Data excerpts »
+++++

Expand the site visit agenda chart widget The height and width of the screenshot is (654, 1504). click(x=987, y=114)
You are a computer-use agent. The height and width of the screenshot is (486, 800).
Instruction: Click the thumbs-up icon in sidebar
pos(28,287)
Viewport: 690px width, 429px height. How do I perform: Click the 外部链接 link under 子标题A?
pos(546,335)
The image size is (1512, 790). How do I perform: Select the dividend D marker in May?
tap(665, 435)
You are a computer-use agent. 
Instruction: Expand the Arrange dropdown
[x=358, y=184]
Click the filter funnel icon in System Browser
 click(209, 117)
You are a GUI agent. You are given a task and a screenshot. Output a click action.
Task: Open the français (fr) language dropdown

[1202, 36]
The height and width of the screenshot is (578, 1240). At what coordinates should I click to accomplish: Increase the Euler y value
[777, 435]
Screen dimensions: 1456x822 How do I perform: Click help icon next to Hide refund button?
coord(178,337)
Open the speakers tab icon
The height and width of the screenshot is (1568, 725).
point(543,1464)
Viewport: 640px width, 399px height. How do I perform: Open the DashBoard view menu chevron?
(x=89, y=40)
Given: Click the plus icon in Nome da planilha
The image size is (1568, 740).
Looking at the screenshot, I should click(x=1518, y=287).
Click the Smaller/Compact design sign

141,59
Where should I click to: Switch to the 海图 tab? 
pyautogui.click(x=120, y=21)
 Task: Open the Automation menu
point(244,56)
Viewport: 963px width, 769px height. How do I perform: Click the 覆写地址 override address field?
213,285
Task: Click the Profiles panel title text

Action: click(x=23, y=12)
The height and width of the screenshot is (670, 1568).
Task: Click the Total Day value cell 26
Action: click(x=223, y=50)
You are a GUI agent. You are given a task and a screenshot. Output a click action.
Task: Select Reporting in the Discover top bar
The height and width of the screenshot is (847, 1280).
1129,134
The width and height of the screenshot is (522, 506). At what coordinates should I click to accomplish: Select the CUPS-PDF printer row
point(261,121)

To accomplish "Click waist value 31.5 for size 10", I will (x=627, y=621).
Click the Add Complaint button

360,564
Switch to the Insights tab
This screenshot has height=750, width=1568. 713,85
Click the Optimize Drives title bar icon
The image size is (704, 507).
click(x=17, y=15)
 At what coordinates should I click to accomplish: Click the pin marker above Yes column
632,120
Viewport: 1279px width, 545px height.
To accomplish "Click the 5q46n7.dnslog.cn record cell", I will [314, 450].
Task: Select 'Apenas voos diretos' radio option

+++++

The task » Check every line above for the word "computer" and copy those that have it.

Exercise result »
You are a computer-use agent. The height and width of the screenshot is (486, 800).
You are a computer-use agent. 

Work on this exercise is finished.